Page 15 of Head Over Heels

“Where’d you go to school?” I asked.

“Gonzaga for undergrad, and I just finished at Stanford and Indiana University for those two slacker master’s degrees. Online for all of them, not that that makes it any easier.”

My eyebrows rose slowly. Smart girl. “My almost brother-in-law went to Stanford. I think I forgot to mention him in the count.”

“I’d need flashcards and a spreadsheet to keep track,” she told me.

“I take it you don’t have a big family.”

“Just me and my father.”

It sounded lonely, but I decided to keep that nugget to myself for the time being.

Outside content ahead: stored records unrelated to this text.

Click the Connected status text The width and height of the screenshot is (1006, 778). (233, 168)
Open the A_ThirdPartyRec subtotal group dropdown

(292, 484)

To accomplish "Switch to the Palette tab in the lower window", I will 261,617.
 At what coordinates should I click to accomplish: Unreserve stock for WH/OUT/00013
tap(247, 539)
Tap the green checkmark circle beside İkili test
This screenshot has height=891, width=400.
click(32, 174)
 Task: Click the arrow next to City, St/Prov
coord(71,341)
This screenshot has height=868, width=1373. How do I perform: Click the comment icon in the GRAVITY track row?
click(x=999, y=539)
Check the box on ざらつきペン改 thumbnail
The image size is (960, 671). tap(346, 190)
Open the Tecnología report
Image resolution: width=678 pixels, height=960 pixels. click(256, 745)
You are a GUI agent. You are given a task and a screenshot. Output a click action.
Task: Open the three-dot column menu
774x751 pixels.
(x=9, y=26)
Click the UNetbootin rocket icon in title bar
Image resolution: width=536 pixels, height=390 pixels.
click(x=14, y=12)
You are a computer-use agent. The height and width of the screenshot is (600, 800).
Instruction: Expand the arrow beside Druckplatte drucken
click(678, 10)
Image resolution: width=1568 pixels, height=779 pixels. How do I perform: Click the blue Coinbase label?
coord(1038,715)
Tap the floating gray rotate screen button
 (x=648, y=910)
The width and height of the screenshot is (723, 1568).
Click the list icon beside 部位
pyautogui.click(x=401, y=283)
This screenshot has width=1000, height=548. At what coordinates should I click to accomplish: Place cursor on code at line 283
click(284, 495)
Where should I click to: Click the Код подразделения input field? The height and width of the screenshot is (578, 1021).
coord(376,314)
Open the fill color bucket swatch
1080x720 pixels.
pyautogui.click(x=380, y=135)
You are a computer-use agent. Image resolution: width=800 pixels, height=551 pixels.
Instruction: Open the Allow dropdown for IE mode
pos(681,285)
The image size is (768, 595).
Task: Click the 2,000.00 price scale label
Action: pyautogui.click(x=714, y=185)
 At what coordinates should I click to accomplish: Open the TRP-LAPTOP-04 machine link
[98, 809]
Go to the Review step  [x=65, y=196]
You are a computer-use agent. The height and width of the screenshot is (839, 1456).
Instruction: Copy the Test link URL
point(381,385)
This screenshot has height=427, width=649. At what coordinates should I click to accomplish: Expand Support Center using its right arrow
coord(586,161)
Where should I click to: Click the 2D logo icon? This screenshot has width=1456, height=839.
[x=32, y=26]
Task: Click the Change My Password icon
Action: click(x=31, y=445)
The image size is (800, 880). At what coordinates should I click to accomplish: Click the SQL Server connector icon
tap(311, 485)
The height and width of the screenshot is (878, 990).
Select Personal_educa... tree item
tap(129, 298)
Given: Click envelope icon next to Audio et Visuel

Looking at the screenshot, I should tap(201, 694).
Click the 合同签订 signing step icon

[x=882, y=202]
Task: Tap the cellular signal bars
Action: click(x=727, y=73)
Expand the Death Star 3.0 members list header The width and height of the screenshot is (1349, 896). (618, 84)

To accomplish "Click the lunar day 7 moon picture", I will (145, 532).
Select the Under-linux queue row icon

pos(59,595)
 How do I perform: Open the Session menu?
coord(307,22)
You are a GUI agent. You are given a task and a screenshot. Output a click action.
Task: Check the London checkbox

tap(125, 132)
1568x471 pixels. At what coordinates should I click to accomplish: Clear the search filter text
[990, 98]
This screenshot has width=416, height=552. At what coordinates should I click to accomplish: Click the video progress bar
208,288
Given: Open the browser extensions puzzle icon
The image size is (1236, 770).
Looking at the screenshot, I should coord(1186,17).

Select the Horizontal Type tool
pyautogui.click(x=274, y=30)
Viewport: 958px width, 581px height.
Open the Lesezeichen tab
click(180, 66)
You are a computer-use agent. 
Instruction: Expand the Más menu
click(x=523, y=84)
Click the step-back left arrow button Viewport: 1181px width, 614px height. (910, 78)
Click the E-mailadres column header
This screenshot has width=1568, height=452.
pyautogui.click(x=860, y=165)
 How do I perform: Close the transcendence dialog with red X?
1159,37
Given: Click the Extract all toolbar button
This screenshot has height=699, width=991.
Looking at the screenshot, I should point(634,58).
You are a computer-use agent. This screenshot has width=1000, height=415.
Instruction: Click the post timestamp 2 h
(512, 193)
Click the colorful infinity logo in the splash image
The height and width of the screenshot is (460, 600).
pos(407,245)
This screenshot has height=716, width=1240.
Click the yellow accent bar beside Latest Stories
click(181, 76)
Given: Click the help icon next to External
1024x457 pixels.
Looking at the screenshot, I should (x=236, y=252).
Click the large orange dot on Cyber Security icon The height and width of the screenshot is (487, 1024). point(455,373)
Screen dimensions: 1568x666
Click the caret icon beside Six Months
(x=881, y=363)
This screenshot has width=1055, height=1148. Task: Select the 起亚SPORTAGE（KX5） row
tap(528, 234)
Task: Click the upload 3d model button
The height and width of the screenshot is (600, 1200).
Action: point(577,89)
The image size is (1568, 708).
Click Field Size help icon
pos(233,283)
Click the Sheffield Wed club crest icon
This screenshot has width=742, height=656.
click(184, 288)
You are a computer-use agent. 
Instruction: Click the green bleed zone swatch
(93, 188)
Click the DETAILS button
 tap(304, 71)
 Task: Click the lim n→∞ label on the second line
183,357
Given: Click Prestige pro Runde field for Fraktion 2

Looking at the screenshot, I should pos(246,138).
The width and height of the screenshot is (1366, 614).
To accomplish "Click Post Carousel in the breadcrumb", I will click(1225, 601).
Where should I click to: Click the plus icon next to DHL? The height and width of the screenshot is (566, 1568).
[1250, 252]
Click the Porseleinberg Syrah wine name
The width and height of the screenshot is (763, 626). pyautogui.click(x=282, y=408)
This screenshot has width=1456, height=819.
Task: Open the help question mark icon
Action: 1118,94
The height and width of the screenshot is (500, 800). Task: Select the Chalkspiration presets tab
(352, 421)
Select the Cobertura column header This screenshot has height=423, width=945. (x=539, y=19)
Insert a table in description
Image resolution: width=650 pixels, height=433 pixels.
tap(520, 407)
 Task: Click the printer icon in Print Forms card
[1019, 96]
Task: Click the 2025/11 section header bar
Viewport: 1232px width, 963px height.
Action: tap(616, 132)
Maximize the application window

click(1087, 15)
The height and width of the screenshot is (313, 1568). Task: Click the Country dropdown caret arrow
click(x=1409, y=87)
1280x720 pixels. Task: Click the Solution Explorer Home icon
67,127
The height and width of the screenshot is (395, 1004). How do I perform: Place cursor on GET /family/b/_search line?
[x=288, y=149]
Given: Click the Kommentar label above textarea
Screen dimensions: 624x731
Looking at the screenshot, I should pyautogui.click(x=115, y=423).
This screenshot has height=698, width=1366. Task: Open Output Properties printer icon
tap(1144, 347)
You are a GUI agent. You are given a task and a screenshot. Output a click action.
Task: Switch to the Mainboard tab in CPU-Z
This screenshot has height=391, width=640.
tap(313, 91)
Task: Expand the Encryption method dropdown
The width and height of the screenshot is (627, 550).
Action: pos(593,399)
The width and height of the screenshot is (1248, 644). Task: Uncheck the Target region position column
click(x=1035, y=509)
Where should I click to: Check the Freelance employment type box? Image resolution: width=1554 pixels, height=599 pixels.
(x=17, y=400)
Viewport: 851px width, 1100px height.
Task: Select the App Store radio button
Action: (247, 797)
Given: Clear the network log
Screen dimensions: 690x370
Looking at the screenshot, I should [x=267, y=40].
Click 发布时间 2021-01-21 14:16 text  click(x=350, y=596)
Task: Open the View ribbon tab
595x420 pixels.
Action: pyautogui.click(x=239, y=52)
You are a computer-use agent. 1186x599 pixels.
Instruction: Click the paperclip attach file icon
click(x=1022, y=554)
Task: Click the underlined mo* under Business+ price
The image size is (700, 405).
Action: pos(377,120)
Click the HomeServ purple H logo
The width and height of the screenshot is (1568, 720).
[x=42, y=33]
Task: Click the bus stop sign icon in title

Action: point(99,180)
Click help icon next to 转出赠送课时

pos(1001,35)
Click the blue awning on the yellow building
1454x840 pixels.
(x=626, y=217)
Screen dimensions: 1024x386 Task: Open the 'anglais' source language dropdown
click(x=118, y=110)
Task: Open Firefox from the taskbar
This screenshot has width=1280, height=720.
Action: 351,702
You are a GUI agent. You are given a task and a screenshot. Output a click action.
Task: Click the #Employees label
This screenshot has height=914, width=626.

“Gonzaga,” I said quietly. “Does that mean Spokane is home?”

“No. My dad went to Gonzaga, so … you know how it goes. I’m from Seattle actually. It was more convenient to do my schooling online, so I could stay home with my father. It’s just the two of us.”

She was younger than me then, by a solid handful of years. And she lived nowhere close to the place I called home.

Not that it mattered where she lived, I told myself firmly.

“What about you?” she asked. “Where did you go to school?”

With a self-deprecating grin, I shifted on the floor too. Our knees brushed. I didn’t move, and neither did she. “This will horrify you, but I didn’t.”

“Oh.” She blinked a few times. “I suppose it was rude of me to assume.”

I waved that off. “It’s fine. College wasn’t for me, and I knew that in high school. I hate being stuck inside, and the thought of working at a desk would have me losing my mind.”

She cleared her throat, which was a prim, uncomfortable sound, and it made me grin.

“Don’t feel bad,” I told her. “I learned by doing, you know? My dad taught me and my sister everything we needed. No classroom in the world could’ve done what he did half as efficiently. I took over our family business with one of my siblings. We’ve been running that for the past … ten years or so.”

“That’s wonderful. I plan to take over my dad’s business someday, so I can appreciate that.”

“Without the arranged marriage this time,” I said.

She laughed. “Yes, precisely.”

I liked that she wasn’t actually engaged. Or actually about to walk down the aisle to someone.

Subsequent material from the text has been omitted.